Thursday, May 27, 2010
Author Interview: Laurie Lewis
No, Awakening Avery is current, so it’s a nice diversion from my historical work.
What is the message behind the title, Awakening Avery.
Our lead character is an LDS author/wife and mother who gets catapulted from her comfortable support role in the family to the lead after the untimely death of her wonderful husband. Although her husband, Paul, had been slowing fading for a long time, Avery had closed her eyes to the toll his illness and death had taken on her and her family. Her oldest son tells her he needs to get away to deal with his grief, and she is forced to face some hard truths—things are falling apart in her once perfect family, and instead of preparing for the eventuality of Paul’s death, she has been shriveling away. Avery needs to step up and take action, a daring thing that requires her to grow and stretch in ways she never imagined.
So is this story primarily about handling grief?
The Thompson family’s grief is the vehicle we use to address the major theme of the book, which is family vigilance. Their grief opens cracks in their spiritual veneer that weakens them, and makes them vulnerable, but hopefully readers will recognize that all of our families are vulnerable if we lower our vigilance for whatever reason. But another lesson from the book is the power available to us as we draw upon our families and friends for strength. The book is very hopeful.

**Recorded information:**
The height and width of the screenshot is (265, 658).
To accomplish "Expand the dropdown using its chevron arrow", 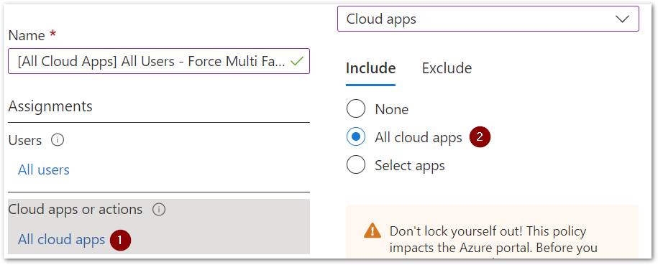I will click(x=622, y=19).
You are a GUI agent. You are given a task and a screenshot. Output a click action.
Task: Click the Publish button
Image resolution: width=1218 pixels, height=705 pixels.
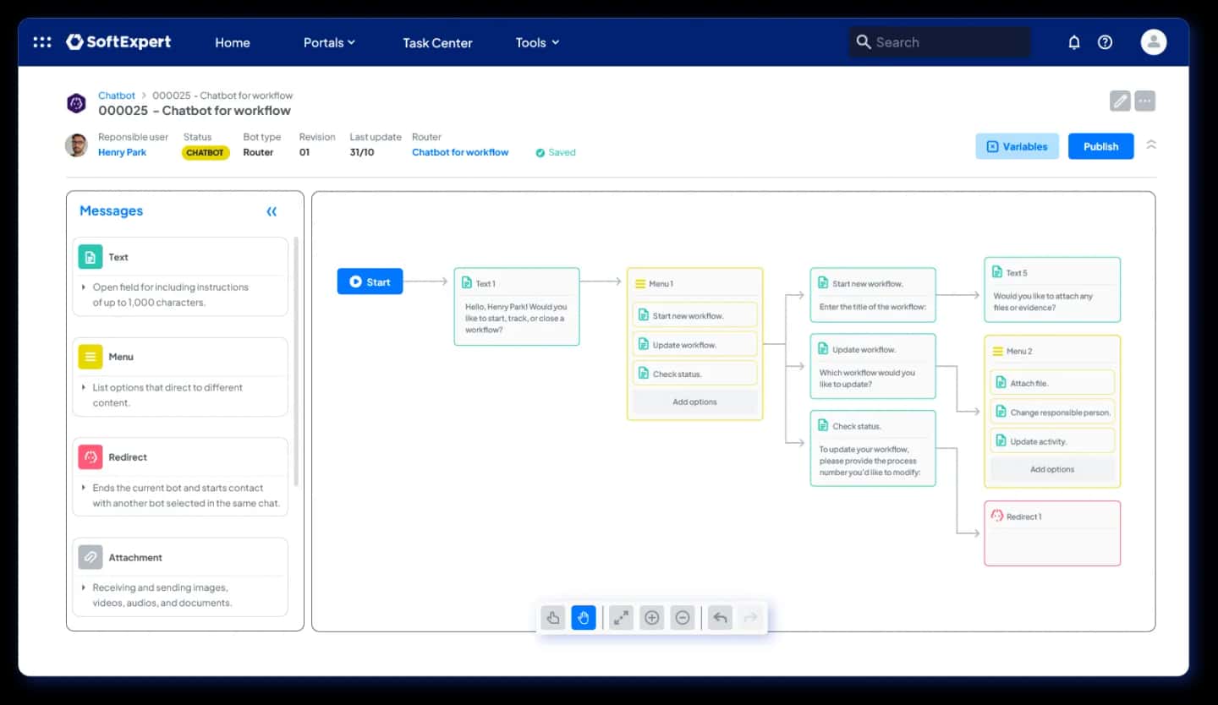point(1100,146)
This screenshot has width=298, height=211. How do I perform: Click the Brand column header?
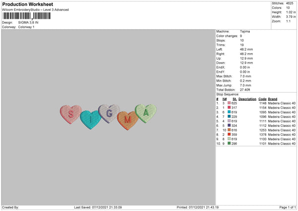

==

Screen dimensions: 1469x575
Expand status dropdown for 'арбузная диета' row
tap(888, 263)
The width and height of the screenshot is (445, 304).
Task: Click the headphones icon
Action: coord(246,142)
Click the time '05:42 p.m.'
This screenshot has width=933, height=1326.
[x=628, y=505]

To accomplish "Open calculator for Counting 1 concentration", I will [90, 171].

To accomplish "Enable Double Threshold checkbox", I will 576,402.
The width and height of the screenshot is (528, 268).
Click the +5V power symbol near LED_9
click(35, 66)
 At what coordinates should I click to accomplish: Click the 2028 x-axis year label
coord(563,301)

**Exercise task A:**
According to the author interview, what is the major theme of Awakening Avery?
**Exercise task B:**
Reproduce the passage of the author interview from "Our lead character" to "about handling grief?", word for word.

**Reply A:**
Family vigilance.

**Reply B:**
Our lead character is an LDS author/wife and mother who gets catapulted from her comfortable support role in the family to the lead after the untimely death of her wonderful husband. Although her husband, Paul, had been slowing fading for a long time, Avery had closed her eyes to the toll his illness and death had taken on her and her family. Her oldest son tells her he needs to get away to deal with his grief, and she is forced to face some hard truths—things are falling apart in her once perfect family, and instead of preparing for the eventuality of Paul’s death, she has been shriveling away. Avery needs to step up and take action, a daring thing that requires her to grow and stretch in ways she never imagined.
So is this story primarily about handling grief?